14 giugno 2018 – Il presidente degli Stati Uniti, Donald Trump annuncia ufficialmente nuovi dazi, al 25%, su una lunga lista di prodotti made in China (si parla di circa 800 differenti tipologie di prodotti) per un valore di circa 50 miliardi di dollari. Anche se non è ancora chiaro quando la misura entrerà in vigore Trump ha voluto sottolineare che si tratta di una risposta all’aggressione economica cinese in materia di trasferimento tecnologico: “Gli Stati Uniti non possono più tollerare di perdere la propria tecnologia e la proprietà intellettuale a causa di pratiche economiche scorrette“. Secondo alcune indiscrezioni le tariffe potrebbero essere applicate in diverse fasi.

Gli effetti sul mondo e sull’Italia

Come è facile immaginare lo scenario di un’escalation di una guerra commerciale fra Usa e Cina produrrebbe una riduzione della crescita e del commercio globale, alimentando un clima d’incertezza che finirebbe per favorire titoli di stato meno rischiosi rispetto a titoli di stato più rischiosi, come quelli italiani. In buona sostanza per il Belpaese potrebbe diventare più complicato finanziare il proprio debito pubblico.

Inoltre come sostenuto anche da Sace nel Rapporto Export 2018in questo braccio di ferro con i principali partner mondiali per ridurre il deficit commerciale, l’amministrazione statunitense difficilmente terrebbe fuori Bruxelles”. Il risultato, secondo la società del gruppo Cassa Depositi e Prestiti, sarebbe un abbassamento della crescita globale dello 0,5% nel 2018 e di quasi 1 punto percentuale nel 2019 mentre il commercio mondiale si ridurrebbe dell’1% quest’anno e del 2% il prossimo.

Lo scenario di una Trade War resta comunque altamente improbabile ed è stimato da Sace fra il 5 ed il 10% ma nel caso in cui si verificasse presenterebbe tuttavia un conto che molto salato al nostro Made in Italy il cui export “frenerebbe di quasi due punti percentuali quest’anno e di oltre 3,5 punti l’anno prossimo”.

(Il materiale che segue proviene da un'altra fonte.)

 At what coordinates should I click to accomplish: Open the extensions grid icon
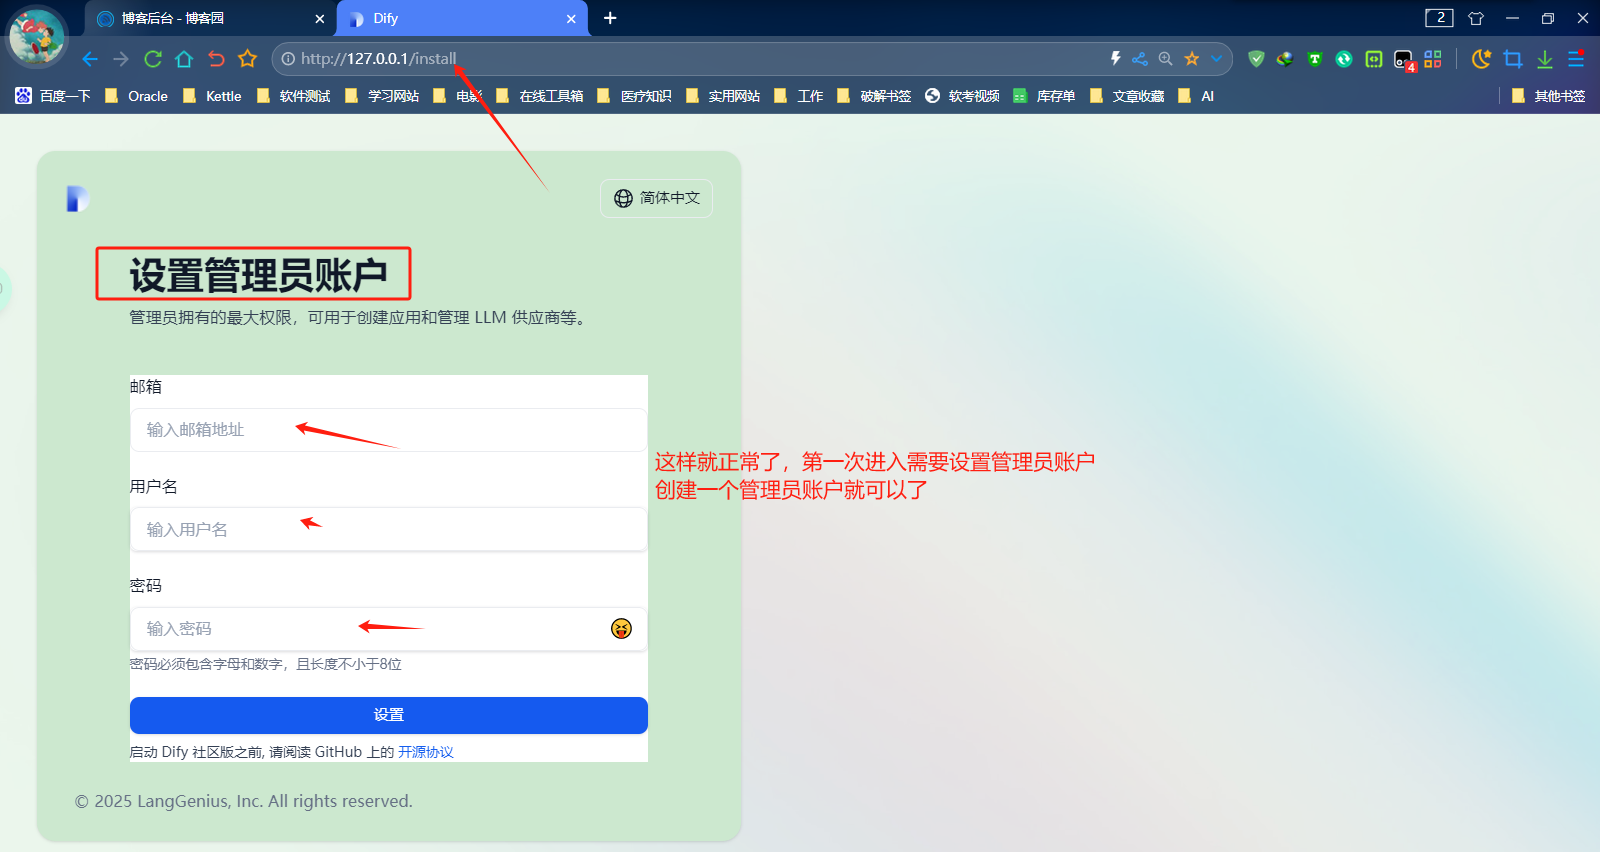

D’altro canto però la stessa struttura industriale italiana, dominata da Pmi, darebbe al Belpaese l’opportunità di “reindirizzare il proprio export e/o rilocalizzare parte della propria produzione verso mercati alternativi con maggiore flessibilità rispetto alle grandi corporation”. Un vantaggio che in una situazione d’emergenza potrebbe rivelarsi molto prezioso per la zoppicante economia della Penisola.